I didn’t. I ruined at least one take laughing. I had to recuse myself from the monitor area. The director had to recuse himself. I literally moved away with my headphones and let Beth Grant deliver with such passion, because it was so funny. Because Beth, she understood that character so well and she didn’t play it any other way than with complete belief and sincerity that this woman will do anything to defend the honor of her motivational speaker and her guru. If you’re ever laughing like that on set, first of all, you hope that it’s accurate laughter and you’re not deluding yourself about the material being funny. But in this case, it was so great. It was such an ambitious schedule and all the challenges of making a film. For the actors to come in and make you laugh, that’s the best part of filmmaking — when your actors are spinning some comedy gold for you.
Do you find it frustrating when some people don’t get that parts of the movie are supposed to be funny?
I’m glad that you said that, because, again, there’s nothing better than laughing on set. Except, perhaps, laughing in a theater filled with other people. For me, being on a movie set is like being at church and being in a movie theater is like being at a super-church. It’s like a church on steroids. So to have a legitimate laugh and to have comedy exist within a larger blend of genres — I’m proud of any of the comedic moments that exist in my work because it’s my favorite part of the process, certainly. And I think every movie needs at least one laugh. Every movie needs a moment of levity. The darker my movies get, I just want to make sure I balance it out with some amount of humor.
What are you working on right now? It’s been so long since we’ve seen a Richard Kelly movie.
I know. It gives me stomach pains to think how long it’s been, but it’s for good reason in the sense that we were planning several movies and several different projects we’re hoping to do in succession. So I’ve just been getting all the scripts ready and we’ve just been making sure we have all the elements in place so that it’s going to be worth the wait and, hopefully, deliver. If people have expectations of me doing something exciting, it will hopefully satisfy the fans of not only Donnie Darko but my other two films. And people who appreciate my work, we just want to make sure we get it all right. There are constant delays in this business, and it’s often like trying to thread a needle while riding a roller coaster, but eventually, it happens. I certainly hope we’re really close, and I wish I could talk about all of it and I would love to talk about all of it. But I just don’t want to risk anything.

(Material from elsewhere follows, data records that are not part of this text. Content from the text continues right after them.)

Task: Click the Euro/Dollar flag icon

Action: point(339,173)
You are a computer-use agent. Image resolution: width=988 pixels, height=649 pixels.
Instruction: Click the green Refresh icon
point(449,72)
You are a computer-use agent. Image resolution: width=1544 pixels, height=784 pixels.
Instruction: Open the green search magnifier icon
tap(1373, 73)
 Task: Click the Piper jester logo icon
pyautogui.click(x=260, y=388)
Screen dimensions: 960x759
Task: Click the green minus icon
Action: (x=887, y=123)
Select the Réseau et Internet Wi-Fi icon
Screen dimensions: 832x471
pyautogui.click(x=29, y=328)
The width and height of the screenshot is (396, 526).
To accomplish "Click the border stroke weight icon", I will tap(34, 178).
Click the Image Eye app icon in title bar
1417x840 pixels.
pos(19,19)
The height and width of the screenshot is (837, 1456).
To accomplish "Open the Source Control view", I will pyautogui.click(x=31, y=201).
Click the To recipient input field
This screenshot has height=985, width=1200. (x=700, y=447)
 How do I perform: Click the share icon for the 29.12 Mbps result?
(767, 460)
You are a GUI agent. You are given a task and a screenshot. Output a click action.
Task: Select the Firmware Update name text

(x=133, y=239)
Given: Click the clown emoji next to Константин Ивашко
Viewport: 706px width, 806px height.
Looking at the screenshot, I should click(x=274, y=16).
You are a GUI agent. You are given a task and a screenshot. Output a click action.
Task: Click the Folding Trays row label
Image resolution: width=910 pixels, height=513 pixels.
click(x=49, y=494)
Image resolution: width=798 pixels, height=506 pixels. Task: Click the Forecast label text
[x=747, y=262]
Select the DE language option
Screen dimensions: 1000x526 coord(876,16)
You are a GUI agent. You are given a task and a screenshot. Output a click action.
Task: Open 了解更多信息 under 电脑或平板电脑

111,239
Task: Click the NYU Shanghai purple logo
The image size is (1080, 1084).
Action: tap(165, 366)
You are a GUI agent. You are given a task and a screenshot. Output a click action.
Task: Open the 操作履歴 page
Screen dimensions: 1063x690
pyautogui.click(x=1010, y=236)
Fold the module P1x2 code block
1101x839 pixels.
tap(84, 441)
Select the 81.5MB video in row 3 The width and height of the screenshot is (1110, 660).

Well, if you do another dystopia, it’ll have to be even crazier than the last one, no? You once said, “If, in the news-scroll in Southland Tales, I put in something about Donald Trump running for president, I would’ve been like, ‘Nah, that’s too much. Gotta pull that out. That’s too ridiculous.’” And now, well, here we are.
Every day I wake up and I just … I keep waiting for the simulation to shut down or reveal itself. But I don’t know, we all seem to be experiencing it collectively.
This interview has been edited and condensed.